The National Family Health Survey
Started in:- 1992-93
Purpose:- To collect reliable and up-to-date information on fertility, family planning, mortality and maternal and child health.
The National Family Health Survey-5(NFHS-5)
Conducted in:- 2019-20
- The NFHS-5 survey work has been conducted in around 6.1 lakh sample households from 707 districts of the country, covering 724115 women and 101839 men to provide disaggregated estimates up to the district level.
- According to NFHS-5 data, India officially hit a Total Fertility Rate(TFR) of 2.0 that indicates a decrease from the 2.2 in the NFHS-4.
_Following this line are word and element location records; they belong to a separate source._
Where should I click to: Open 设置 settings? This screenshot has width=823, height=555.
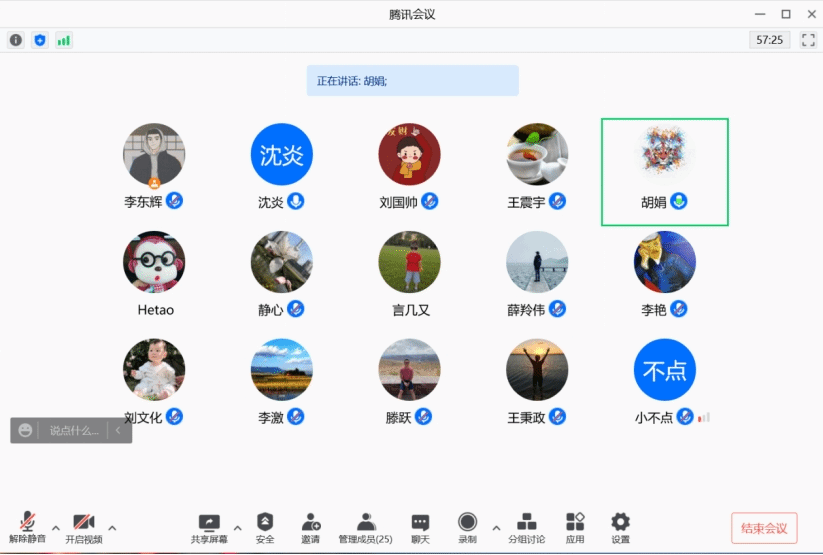[620, 527]
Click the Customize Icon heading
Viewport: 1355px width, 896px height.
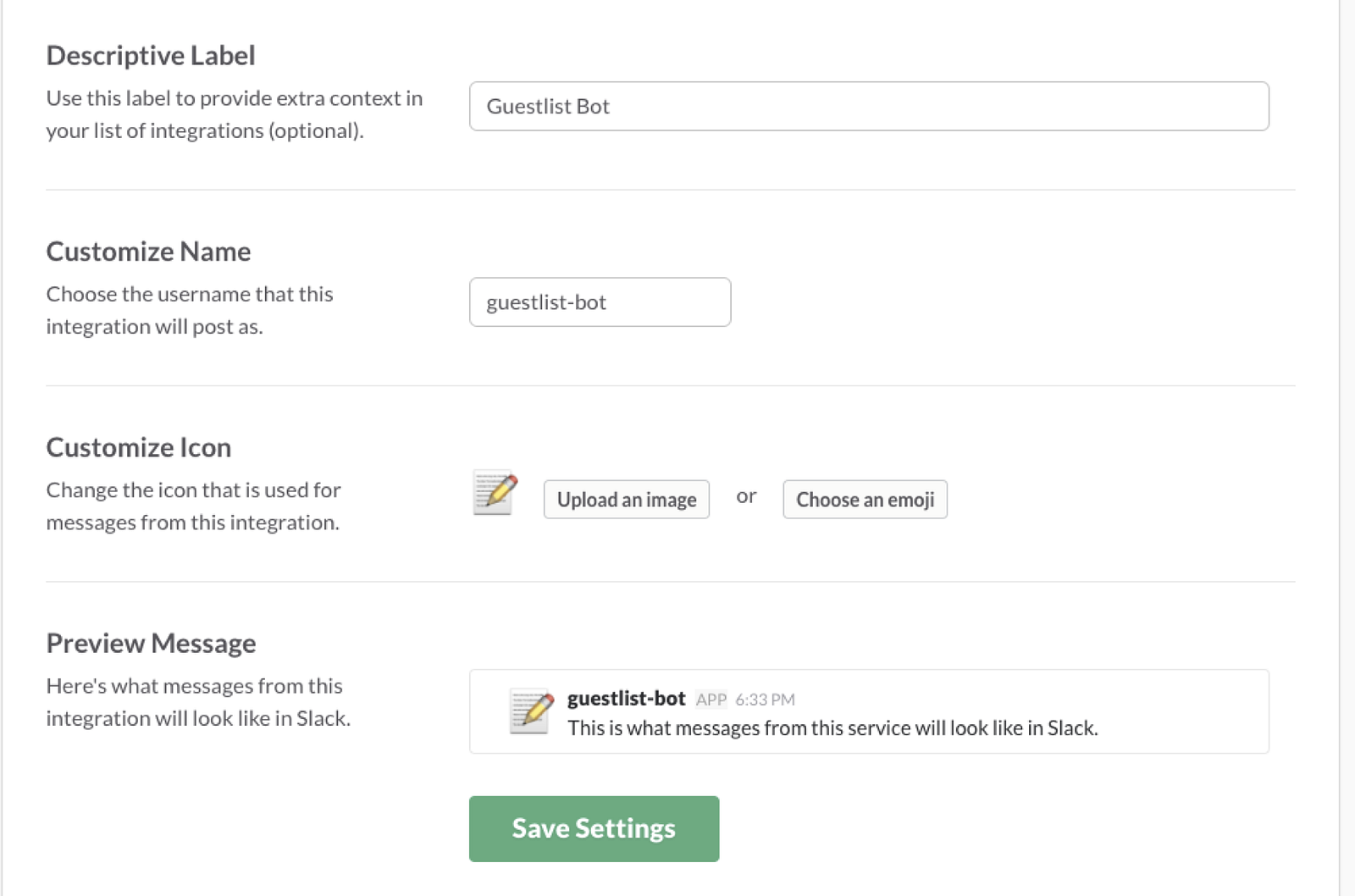pyautogui.click(x=139, y=447)
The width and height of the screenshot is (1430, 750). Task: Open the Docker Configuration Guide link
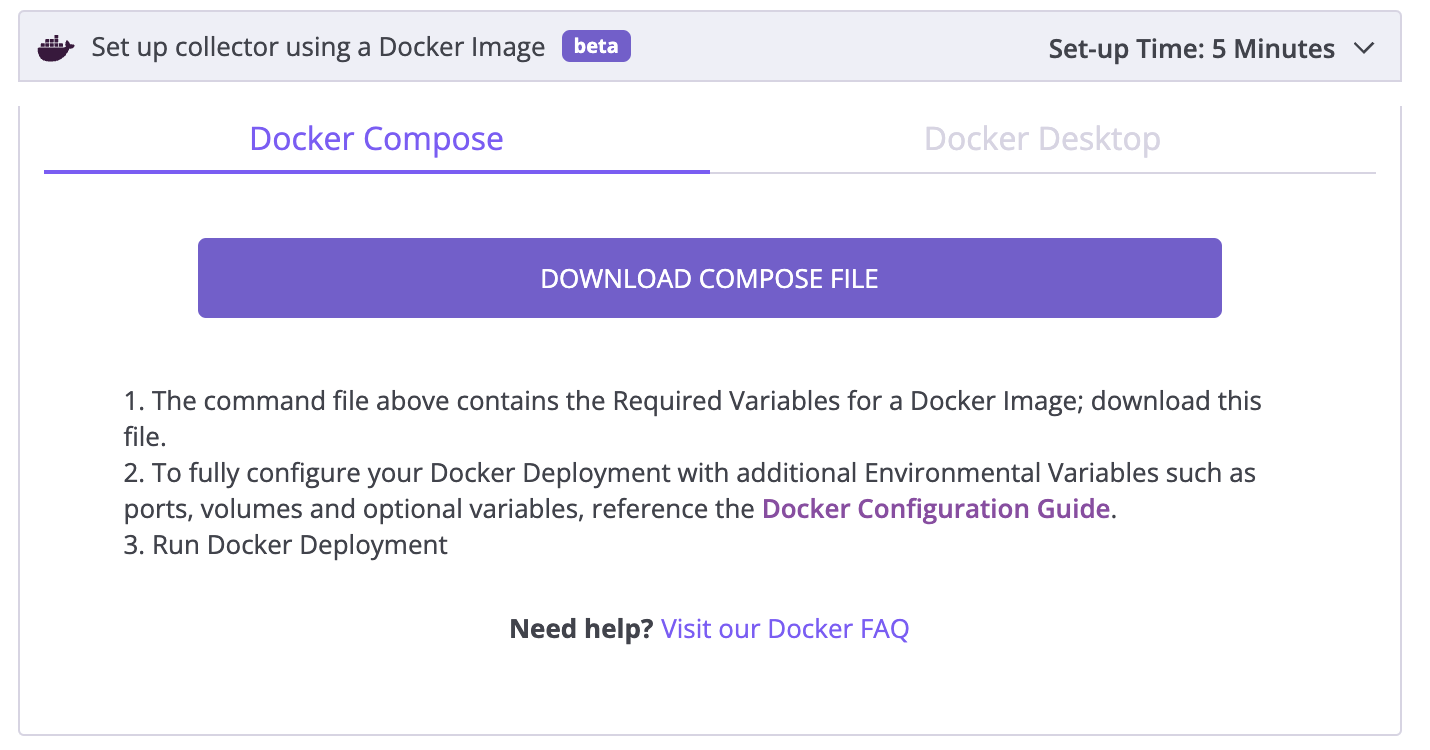pyautogui.click(x=935, y=508)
- According to the UN Population Division, a TFR of about 2.1 children per woman is called replacement level fertility.
- Urban(TFR):- 1.6
- Rural(TFR):- 2.1
- An overall survey of the major difference between the NFHS-5 and NFSH-4 suggests that the use of contraceptives has improved from 53.5% to 66.7% and institutional births increased from 78.9% to 88.6%.
- Breastfed(Children under 6 months):- 54.9% to 63.7%.
- Anaemic children(6-59 months):- 58% to 67%
- Anaemic women(15-49 year):- 53% to 57%
- Anaemic men(15-49year):- 29% to 31%
- For the first time since the NFHS began in 1992, the proportion of women exceeded men: there were, 1020 women for 1000 men.(in NFSH-4, there were 991 women for every 1000 men)
- Sex ratio at birth for children born in the past five years only improved from 919 per 1000 males in 2015-16 to 929 per 1000.
- Most Indian states and UTs had more women than men, the NFHS-5 shows.
- The NFHS data also show that India is on its way to stabilizing its population with most states and UTs having a Total Fertility Rate(TFR) of less than 2. only six states:- Bihar, Meghalaya, Manipur, Jharkhand and Uttar Pradesh- have a TFR above 2.
- Bihar has TFR of 3 which, however is an improvement from the 3.4 of the NFHS-4.